Friday, 18 January 2019

Self-Adaptive Control

Introduction

The Self-Adaptive Control is one of the major types of adaptive control. It is comparable to feedback compensation because the adaptation of controller parameters is based on the measurement of closed-loop performance and aim to optimize it by using a reference model of the process or by estimation techniques.
In Self-Adaptive Control, the controller parameters are derived for every process conditions and it is not programmed as in the case of Programmed Adaptive Control. The parameter adjustment loop search for the optimum values for the controller parameters on-line.


Types of Self-Adaptive Control
The two mechanisms that come under self-adaptive control are,
1. Model Reference Adaptive Control (MRAC) and 
2. Self Tuning Regulator (STR).

Model Reference Adaptive Control (MRAC)
Model Reference Adaptive Control (MRAC)

When the process parameters are unknown or change in time, in order to achieve and to maintain the desired performance, an adaptive control scheme known as Model Reference Adaptive Control (MRAC) is implemented. Here, a reference model which is the realization of the process with desired performances. This scheme is based on the observation that the difference between the output of the process and the output of the reference model (called as the process-model error) is a measure of the difference between the real and the desired performance. The Adjustment Mechanism directly adjusts the parameters of the controller in real time in order to force the process-model error to zero. MRAC is also known as Direct Adaptive Control because of the direct adjustment of the controller parameters using the model output.

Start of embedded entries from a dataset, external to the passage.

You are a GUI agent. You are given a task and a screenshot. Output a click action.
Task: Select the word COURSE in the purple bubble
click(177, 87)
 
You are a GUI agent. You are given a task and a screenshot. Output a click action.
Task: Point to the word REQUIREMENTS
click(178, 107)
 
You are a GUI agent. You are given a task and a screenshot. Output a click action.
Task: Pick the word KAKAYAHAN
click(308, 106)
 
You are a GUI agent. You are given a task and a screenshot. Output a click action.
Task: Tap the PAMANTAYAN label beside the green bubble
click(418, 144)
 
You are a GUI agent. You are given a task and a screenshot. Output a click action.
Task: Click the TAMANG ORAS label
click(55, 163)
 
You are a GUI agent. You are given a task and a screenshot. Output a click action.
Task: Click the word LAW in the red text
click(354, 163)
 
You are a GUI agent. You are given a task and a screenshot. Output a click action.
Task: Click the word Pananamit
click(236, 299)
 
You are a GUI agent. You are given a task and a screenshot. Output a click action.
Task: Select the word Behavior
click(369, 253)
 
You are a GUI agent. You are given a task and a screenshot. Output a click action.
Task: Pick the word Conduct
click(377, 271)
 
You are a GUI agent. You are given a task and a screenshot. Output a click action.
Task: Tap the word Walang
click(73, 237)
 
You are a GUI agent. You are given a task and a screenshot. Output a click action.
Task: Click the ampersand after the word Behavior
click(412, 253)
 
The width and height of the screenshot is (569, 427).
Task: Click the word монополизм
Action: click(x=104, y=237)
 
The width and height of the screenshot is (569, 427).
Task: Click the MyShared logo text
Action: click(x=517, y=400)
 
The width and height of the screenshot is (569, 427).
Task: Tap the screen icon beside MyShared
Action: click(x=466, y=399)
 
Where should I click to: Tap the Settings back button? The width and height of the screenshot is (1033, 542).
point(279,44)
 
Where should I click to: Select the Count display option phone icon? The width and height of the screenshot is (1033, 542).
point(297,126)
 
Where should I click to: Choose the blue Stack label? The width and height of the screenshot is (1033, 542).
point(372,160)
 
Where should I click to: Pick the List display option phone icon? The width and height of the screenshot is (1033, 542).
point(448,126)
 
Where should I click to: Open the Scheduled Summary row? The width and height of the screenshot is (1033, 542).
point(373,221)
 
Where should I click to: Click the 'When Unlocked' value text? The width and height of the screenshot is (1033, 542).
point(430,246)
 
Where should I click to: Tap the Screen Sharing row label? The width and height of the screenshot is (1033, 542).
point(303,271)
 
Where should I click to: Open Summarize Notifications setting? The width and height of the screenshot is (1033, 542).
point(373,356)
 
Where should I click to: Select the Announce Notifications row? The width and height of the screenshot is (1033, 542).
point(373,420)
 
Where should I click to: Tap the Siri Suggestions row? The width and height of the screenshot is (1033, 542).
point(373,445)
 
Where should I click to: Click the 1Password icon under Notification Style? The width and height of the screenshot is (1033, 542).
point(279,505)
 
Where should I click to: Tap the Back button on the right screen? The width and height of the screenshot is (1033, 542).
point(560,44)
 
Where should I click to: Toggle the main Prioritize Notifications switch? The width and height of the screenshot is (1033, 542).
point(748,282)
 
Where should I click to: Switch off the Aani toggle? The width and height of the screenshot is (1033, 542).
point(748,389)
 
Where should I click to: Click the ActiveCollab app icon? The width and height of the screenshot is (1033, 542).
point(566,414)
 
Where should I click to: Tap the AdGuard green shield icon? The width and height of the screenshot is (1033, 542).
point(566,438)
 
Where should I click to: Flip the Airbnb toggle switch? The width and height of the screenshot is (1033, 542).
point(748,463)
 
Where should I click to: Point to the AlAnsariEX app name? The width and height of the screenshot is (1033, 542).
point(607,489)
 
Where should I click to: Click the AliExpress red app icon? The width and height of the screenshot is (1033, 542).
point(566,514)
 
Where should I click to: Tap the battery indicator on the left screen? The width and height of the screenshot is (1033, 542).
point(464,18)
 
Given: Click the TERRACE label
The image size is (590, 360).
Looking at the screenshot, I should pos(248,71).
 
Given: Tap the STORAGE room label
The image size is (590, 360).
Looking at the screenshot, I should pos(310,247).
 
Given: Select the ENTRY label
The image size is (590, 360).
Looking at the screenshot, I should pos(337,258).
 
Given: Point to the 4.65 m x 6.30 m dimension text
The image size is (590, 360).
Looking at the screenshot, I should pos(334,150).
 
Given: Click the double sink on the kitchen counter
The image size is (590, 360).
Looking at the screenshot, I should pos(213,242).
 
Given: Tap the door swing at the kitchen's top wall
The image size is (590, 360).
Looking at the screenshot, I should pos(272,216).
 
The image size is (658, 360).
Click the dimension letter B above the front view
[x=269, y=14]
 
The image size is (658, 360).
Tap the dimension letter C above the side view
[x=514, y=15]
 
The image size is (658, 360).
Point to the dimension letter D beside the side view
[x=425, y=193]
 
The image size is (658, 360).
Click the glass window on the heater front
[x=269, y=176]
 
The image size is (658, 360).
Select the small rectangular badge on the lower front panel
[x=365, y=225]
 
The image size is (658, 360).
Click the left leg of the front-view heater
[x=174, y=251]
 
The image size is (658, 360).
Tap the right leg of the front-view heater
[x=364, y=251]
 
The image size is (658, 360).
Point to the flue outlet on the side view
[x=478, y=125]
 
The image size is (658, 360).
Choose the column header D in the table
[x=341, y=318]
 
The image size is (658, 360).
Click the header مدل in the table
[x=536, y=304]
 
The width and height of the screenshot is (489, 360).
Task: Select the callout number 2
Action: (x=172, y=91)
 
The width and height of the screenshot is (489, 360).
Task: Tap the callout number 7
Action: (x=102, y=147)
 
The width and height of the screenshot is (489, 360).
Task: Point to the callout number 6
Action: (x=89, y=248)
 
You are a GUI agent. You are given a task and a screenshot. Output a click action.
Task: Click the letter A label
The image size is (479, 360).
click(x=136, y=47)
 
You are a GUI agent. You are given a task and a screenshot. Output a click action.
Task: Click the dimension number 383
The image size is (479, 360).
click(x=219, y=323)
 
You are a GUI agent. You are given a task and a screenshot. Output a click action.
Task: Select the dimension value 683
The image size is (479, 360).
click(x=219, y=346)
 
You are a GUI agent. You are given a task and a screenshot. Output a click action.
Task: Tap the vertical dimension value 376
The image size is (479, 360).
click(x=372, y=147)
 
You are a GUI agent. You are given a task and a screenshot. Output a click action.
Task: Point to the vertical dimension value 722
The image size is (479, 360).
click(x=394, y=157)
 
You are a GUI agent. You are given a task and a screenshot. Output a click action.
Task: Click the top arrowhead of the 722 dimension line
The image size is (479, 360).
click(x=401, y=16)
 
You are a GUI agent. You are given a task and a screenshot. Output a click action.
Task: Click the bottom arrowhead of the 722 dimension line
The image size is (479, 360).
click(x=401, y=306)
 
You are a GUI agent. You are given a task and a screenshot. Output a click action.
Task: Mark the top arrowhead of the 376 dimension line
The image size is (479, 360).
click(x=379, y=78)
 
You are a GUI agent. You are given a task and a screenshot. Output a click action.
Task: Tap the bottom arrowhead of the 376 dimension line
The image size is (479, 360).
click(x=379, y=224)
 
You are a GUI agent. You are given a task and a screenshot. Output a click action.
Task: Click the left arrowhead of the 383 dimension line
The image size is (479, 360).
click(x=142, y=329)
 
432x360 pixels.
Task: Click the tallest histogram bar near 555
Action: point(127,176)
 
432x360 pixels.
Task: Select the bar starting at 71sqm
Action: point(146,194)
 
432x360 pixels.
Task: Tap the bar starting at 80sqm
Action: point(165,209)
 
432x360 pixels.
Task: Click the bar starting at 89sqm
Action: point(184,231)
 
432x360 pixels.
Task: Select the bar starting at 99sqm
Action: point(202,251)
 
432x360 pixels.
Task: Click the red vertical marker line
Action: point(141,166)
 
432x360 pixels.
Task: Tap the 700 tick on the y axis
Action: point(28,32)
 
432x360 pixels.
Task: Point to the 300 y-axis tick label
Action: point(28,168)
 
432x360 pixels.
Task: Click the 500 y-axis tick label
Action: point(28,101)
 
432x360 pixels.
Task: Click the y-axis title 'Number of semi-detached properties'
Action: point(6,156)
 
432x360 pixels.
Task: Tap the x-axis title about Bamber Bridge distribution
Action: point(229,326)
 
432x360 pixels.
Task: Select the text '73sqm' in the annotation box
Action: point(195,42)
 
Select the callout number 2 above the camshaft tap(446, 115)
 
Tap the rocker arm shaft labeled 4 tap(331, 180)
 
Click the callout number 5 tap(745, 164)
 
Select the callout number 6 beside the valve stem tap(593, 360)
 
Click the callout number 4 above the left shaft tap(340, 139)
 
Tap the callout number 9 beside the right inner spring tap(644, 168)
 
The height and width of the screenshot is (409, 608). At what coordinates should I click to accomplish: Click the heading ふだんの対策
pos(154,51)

Self Tuning Regulator (STR)
Self Tuning Regulator (STR)


The basic idea of STR is that a suitable controller can be designed on-line if the process parameters are estimated on-line from the available input-output measurements. The process output and the estimated or predicted output are compared. The adaptation mechanism uses the error between the process output and predicted output (called as prediction error or process-model error) to adjust the controller parameters in such a way to minimize the prediction error under the specified conditions. STR is also known as Indirect Adaptive Control because the adaptation of controller parameters is done by the on-line estimation of process parameters.